[Opening Source material section]

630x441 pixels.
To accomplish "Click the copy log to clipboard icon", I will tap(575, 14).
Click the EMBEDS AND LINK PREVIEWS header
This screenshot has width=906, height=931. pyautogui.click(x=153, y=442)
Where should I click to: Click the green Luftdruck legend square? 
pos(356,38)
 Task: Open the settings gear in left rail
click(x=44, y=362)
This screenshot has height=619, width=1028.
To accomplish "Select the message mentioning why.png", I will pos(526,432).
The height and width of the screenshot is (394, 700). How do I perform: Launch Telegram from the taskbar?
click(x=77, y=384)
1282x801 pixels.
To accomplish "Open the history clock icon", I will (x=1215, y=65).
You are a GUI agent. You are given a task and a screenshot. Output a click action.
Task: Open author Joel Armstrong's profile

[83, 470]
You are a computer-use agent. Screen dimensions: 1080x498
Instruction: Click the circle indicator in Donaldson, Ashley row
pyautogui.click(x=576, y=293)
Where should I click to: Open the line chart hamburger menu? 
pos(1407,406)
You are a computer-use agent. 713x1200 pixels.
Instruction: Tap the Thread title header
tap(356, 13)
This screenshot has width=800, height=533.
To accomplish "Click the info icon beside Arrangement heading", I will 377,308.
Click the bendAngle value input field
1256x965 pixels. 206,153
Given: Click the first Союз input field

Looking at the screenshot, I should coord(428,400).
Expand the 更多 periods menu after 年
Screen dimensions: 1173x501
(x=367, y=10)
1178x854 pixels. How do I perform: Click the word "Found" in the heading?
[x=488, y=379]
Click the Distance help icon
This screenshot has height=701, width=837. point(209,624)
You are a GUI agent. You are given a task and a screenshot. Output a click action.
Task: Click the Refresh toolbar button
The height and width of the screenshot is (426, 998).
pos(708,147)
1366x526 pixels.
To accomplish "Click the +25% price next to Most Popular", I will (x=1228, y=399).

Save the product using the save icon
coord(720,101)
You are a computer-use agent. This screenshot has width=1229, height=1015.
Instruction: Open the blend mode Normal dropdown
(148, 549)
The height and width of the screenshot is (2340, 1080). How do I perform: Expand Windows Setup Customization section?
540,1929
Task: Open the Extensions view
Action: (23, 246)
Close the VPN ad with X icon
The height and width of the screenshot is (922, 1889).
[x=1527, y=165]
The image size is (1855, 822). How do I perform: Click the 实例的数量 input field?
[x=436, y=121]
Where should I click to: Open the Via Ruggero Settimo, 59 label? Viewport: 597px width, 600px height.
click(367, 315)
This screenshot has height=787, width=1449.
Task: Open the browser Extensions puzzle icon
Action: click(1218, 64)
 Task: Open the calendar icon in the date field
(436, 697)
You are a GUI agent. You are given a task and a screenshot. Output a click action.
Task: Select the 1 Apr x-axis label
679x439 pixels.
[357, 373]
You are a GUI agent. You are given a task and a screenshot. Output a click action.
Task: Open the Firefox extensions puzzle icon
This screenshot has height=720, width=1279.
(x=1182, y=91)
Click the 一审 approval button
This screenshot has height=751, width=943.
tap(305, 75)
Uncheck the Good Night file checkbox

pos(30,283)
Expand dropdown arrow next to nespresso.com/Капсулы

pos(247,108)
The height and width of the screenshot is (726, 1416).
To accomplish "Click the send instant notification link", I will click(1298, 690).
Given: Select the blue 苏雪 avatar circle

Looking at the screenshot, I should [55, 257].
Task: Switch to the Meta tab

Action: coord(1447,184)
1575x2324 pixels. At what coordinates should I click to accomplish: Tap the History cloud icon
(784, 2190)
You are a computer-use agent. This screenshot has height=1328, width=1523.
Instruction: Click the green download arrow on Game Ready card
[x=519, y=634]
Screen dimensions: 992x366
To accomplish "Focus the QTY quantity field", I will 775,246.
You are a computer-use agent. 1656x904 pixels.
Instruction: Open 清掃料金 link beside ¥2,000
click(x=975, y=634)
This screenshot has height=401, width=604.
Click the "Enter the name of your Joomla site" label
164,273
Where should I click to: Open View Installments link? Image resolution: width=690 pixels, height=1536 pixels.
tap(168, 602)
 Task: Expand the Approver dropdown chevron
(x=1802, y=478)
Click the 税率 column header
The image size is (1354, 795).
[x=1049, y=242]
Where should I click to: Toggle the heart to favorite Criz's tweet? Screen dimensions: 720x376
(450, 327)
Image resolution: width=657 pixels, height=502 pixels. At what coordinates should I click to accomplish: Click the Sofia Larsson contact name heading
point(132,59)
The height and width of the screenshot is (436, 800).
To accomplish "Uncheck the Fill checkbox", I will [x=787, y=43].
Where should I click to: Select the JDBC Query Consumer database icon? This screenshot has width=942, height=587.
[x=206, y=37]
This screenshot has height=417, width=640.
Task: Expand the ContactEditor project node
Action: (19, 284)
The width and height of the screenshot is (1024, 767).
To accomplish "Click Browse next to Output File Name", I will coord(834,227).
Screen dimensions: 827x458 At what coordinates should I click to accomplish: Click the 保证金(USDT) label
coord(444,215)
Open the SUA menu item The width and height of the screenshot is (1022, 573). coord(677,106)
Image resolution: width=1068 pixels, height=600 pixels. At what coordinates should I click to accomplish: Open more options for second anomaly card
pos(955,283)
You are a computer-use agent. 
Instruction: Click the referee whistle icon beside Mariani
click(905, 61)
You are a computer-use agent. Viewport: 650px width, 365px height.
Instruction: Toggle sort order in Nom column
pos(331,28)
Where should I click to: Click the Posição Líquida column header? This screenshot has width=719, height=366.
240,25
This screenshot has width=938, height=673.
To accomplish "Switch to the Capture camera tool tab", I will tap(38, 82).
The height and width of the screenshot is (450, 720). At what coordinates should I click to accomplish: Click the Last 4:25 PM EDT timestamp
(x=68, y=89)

[Closing Source material section]

▶ _Exercise aim_
Go line by line through the records above and copy each one containing "button".

▶ _Finished task_
Task: Click the Refresh toolbar button
Click the 一审 approval button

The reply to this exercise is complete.